• _Task statement_
Lines from the line with "Task: Sort fields by the Schema Name column" to the line with "The width and height of the screenshot is (1051, 281)." in the entries below, and only those, must be output exactly, with both ends included.

══ Records for this exercise ══

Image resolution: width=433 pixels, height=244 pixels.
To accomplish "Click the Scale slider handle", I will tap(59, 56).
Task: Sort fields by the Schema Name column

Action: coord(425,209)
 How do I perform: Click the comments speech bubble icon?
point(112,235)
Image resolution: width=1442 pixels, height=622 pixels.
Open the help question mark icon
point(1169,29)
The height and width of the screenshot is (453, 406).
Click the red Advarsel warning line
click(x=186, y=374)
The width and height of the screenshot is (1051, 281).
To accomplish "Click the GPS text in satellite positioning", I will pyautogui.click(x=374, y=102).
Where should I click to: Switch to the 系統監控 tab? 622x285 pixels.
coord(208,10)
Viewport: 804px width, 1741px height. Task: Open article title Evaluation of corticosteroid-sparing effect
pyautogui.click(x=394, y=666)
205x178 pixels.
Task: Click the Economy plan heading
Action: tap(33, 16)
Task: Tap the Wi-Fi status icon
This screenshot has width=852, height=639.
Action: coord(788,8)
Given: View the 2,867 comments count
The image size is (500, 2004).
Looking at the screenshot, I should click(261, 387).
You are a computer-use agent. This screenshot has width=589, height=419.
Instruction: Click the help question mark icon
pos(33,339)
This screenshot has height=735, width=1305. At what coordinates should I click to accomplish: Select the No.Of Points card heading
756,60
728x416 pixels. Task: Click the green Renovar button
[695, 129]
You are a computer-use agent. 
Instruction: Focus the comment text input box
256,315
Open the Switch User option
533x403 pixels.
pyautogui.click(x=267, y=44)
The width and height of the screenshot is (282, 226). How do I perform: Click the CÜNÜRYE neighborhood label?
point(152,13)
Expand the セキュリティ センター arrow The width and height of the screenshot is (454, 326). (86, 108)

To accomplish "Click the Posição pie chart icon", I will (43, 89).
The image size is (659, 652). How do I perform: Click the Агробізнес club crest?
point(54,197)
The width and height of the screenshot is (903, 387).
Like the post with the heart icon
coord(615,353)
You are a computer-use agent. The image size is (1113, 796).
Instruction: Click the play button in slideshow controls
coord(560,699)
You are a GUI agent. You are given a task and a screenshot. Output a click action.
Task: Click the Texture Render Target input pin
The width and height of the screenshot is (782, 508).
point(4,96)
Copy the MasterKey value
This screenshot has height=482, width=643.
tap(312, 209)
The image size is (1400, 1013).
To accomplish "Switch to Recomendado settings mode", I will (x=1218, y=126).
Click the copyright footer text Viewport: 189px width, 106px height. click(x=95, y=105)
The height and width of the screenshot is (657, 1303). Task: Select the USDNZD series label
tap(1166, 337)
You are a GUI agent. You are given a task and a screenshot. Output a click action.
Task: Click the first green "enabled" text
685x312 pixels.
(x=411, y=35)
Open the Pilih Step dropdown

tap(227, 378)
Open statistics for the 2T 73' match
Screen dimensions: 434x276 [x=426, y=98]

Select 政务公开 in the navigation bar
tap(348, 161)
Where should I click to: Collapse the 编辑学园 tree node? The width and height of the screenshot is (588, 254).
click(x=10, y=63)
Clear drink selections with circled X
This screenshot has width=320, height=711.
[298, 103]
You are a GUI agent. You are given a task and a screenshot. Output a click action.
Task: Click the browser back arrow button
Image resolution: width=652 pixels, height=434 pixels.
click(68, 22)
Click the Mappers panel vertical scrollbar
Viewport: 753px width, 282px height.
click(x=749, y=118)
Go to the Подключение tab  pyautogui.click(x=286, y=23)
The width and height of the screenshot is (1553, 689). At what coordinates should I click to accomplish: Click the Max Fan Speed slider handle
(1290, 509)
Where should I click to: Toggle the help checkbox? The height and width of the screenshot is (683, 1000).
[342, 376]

═══

• _Result below_
Task: Sort fields by the Schema Name column

Action: coord(425,209)
 How do I perform: Click the comments speech bubble icon?
point(112,235)
Image resolution: width=1442 pixels, height=622 pixels.
Open the help question mark icon
point(1169,29)
The height and width of the screenshot is (453, 406).
Click the red Advarsel warning line
click(x=186, y=374)
The width and height of the screenshot is (1051, 281).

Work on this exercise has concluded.